I got a few questions how long ti actually took me to build the OS X app without any prior experience in this field. Of course, I could give out a number, but that would not help anybody. Does it matter, if it took 1 or 5 days?
The question is wrong and the approach to learning.
What matters is the approach. It is different from “traditional learning” or better what people think about how it works. I wrote about it before and one of the main problems is the feeling you need to know it all before you can even start. Not even close to the truth. You don’t need to know all the syntax of Swift and operators, how obscure they are., before you can write a single tiny app. You don’t need to read the whole OS X docs before you are ready to build a small menu bar app.
Neither does reading one of the ancient tombstones aka traditional computer books help you. Man, I did waste so many hours in my life by reading them back to front. It was boring, dreading and more often than not I never finished them… Had an “Internet Protocols” book laying there for years, never actually read it. I just wanted to SMTP or send some packets per UDP… I still have a huge pile of shit in my bookshelf or on a hard drive.

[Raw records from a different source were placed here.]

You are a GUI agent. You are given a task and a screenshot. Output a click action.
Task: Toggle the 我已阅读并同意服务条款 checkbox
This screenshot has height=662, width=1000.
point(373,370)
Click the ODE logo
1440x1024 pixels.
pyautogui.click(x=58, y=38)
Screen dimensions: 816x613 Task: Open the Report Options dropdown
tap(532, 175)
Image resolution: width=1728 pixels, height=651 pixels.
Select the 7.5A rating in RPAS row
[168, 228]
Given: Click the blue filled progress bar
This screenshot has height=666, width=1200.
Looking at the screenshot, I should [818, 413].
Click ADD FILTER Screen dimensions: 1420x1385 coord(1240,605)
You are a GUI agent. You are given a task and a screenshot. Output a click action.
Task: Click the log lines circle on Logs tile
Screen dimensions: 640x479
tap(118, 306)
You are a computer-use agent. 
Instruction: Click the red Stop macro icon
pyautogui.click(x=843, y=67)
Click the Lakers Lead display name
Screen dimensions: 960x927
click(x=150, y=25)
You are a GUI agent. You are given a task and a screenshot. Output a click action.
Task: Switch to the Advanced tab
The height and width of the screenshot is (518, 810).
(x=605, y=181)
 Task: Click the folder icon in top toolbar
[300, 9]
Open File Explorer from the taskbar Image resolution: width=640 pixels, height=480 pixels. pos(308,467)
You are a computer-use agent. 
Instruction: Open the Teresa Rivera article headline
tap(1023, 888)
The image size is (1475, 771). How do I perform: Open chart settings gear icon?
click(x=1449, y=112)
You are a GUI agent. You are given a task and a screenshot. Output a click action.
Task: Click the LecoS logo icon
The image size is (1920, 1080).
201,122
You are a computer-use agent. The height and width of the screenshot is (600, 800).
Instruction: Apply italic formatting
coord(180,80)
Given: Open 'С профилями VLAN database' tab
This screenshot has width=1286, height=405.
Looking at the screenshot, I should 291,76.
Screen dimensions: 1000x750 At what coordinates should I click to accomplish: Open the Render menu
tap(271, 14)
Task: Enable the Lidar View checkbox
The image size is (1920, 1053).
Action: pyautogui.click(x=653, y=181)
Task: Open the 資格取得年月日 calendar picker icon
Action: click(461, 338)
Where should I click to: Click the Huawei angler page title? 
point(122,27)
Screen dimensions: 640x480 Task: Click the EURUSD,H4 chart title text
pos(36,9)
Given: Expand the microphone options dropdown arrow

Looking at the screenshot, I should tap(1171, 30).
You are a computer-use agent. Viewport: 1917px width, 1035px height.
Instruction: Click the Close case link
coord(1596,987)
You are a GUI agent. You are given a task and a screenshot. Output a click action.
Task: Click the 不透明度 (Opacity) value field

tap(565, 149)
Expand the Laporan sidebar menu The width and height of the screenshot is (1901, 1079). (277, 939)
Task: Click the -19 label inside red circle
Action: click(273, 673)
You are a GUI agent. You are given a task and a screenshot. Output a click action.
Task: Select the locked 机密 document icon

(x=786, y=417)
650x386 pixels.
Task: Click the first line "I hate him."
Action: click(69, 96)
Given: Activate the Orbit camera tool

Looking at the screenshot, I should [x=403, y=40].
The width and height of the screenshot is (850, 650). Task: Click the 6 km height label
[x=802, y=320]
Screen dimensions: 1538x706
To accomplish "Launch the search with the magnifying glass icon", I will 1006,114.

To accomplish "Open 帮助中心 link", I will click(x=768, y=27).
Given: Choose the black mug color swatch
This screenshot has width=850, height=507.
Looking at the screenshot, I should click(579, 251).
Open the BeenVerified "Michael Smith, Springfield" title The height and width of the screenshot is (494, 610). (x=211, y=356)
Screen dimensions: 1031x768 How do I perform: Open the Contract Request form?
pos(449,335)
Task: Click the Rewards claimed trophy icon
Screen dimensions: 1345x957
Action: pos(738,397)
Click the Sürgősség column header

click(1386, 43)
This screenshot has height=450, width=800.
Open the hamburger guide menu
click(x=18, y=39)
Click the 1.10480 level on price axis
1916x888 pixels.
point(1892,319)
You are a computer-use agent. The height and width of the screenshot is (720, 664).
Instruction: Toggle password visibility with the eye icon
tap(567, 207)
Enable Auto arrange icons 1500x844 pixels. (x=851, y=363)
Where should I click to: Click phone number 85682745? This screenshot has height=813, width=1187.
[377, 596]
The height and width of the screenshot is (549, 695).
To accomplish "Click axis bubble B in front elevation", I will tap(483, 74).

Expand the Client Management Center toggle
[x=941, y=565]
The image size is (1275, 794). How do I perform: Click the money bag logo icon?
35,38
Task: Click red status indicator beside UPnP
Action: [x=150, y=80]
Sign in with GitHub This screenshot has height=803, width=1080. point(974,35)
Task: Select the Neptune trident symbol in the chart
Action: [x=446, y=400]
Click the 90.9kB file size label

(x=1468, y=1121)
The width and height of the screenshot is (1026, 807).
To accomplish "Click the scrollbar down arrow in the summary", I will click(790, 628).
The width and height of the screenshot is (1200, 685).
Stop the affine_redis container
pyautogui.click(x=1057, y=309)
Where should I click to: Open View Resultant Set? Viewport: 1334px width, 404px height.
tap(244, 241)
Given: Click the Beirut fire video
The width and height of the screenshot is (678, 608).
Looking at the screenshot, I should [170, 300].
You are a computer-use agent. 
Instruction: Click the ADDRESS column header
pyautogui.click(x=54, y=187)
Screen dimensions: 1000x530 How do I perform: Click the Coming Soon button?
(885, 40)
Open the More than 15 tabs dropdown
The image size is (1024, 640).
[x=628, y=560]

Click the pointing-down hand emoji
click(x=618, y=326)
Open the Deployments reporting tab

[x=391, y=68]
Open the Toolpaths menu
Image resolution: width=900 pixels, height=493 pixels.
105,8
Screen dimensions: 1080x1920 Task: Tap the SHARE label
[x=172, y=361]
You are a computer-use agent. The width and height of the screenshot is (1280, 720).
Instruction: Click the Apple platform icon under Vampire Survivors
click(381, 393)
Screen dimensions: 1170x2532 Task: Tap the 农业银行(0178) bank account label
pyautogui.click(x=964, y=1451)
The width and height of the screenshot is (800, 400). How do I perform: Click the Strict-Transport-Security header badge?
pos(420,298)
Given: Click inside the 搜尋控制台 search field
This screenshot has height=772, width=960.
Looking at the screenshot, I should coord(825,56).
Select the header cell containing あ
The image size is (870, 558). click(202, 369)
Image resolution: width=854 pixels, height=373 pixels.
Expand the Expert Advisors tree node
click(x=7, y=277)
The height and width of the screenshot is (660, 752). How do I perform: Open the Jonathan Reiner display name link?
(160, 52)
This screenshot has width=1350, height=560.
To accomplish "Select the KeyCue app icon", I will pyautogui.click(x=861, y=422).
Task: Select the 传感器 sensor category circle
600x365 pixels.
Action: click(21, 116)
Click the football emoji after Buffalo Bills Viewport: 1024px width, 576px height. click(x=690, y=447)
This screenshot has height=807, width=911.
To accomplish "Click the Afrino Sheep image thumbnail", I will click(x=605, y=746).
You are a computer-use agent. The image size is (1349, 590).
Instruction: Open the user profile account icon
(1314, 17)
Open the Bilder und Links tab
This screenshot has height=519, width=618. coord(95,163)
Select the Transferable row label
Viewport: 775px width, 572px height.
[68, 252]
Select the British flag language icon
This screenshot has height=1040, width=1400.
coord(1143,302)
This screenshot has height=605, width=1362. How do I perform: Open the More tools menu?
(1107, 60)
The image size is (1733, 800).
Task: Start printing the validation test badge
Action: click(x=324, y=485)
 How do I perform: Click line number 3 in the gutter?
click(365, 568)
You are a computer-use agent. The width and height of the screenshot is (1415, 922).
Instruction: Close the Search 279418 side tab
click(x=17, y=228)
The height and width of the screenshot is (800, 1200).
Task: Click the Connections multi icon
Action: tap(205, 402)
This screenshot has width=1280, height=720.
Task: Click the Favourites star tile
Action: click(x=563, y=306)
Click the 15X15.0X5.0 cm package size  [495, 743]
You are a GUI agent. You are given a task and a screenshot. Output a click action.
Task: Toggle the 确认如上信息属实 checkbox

But the problem is not only the material, but it is also what we expect from them and how we approach the whole learning stuff. The thing is, you don’t need to know all and everything before you are ready. The best thing you can do is to reduce the scope of what you want to do. In my case a simple reminder in the menubar of OS X. Build with Swift, because Objective-C scared me aways like one of the nightmares from Cthulhu. If you know Java, Kotlin, Python or any of similar languages you already know most of the Swift syntax. An iOS dev told me if you can code in Kotlin, you can do so in Swift. And he was right. I didn’t even read about the syntax, just looking at sample code and it is obvious.
Anyways, the harder part is always the standard libs and the ecosystem around. In my particular case, OS X APIs. But there is no sense to read through the docs so I know every widget or API. Nope, right now when I start I only need to know what I need to build my first app. With a tiny scope. And this is the key, your scope for learning. I would not learn that fast if I would not reduce my scope a lot. Once I had the knack, I never went to learn “all about X” for any given subject anymore.
You can read all day long but never take action. However, action is what drives learning. And not just that. You learn more by doing. Doing. Doing. Doing. Not reading ancient artifacts for months or years. I tell all my students at the end of training, that the best thing they can do to continue learning Spring Boot is to code the same fucking simple example app several times during the next days. And every time you look up less and less until finally, you can code it almost in sleep. I would do the same with Swift and OS X now, but I don’t think I will write more now.
Furthermore, to really check if you understood it, teach others about it. Write, Screencast or talk. When you can explain it, you understood it. If you can’t teach it or it is hard, you know you have a knowledge gap. One you can fix.
Follow it and you will outpace your peers.